◆ **PROBLEM A**
Summarize the text about The End of Mr. Y in two sentences.
◆ **PROBLEM B**
Rewrite the text about The End of Mr. Y starting at "2006 novel by" and ending at "means killing her.", changing "Troposphere" to "Noosphere".

◆ **EXTRACT TO READ**

The End of Mr. Y
- First edition (US)
- Author: Scarlett Thomas
- Language: English
- Genre: Novel
- Publisher: Harcourt Books (US) Canongate Books (UK)
- Publication date: 2006
- Publication place: United Kingdom
- Media type: Print
- Pages: 416 pp
- ISBN: 0-15-603161-2
- OCLC: 64065900
- Dewey Decimal: 823/.92 22
- LC Class: PR6120.H66 E53 2006

= The End of Mr. Y =

2006 novel by Scarlett Thomas

The End of Mr. Y is a novel by British author Scarlett Thomas. The book tells the story of Ariel Manto, a PhD student who has been researching the 19th century writer Thomas Lumas. She finds an extremely rare copy of Lumas' novel The End of Mr. Y in a second-hand bookshop. The book is rumoured to be cursed - everyone who has read it has died not long afterwards.

Central to Lumas' book is the "Troposphere" – a place where all consciousness is connected and you can enter other people's minds and read their thoughts. The book contains the recipe for a homeopathic formula that Lumas' hero uses to enter the Troposphere. Manto uses the recipe to reproduce the formula and subsequently enters the Troposphere herself. She soon discovers that there are other people who know about the Troposphere, and intend to keep it a secret, even if that means killing her.

◆ **DATA SHOWN**

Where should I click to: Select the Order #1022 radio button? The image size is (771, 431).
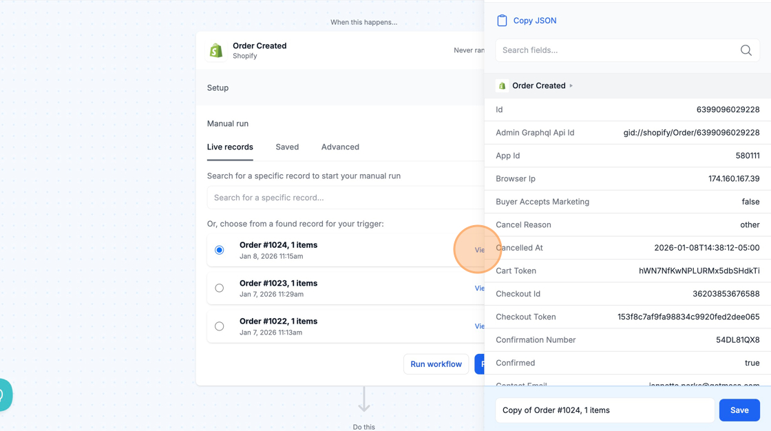click(x=220, y=326)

◆ **YOUR SOLUTION A**
The End of Mr. Y is a 2006 novel by British author Scarlett Thomas about Ariel Manto, a PhD student researching the 19th-century writer Thomas Lumas, who finds a very rare copy of his supposedly cursed novel The End of Mr. Y in a second-hand bookshop. Using a recipe from that book, she makes a homeopathic formula and enters the Troposphere, a place where all consciousness is connected, and soon finds that others who know about it mean to keep it secret, even if that means killing her.

◆ **YOUR SOLUTION B**
2006 novel by Scarlett Thomas

The End of Mr. Y is a novel by British author Scarlett Thomas. The book tells the story of Ariel Manto, a PhD student who has been researching the 19th century writer Thomas Lumas. She finds an extremely rare copy of Lumas' novel The End of Mr. Y in a second-hand bookshop. The book is rumoured to be cursed - everyone who has read it has died not long afterwards.

Central to Lumas' book is the "Noosphere" – a place where all consciousness is connected and you can enter other people's minds and read their thoughts. The book contains the recipe for a homeopathic formula that Lumas' hero uses to enter the Noosphere. Manto uses the recipe to reproduce the formula and subsequently enters the Noosphere herself. She soon discovers that there are other people who know about the Noosphere, and intend to keep it a secret, even if that means killing her.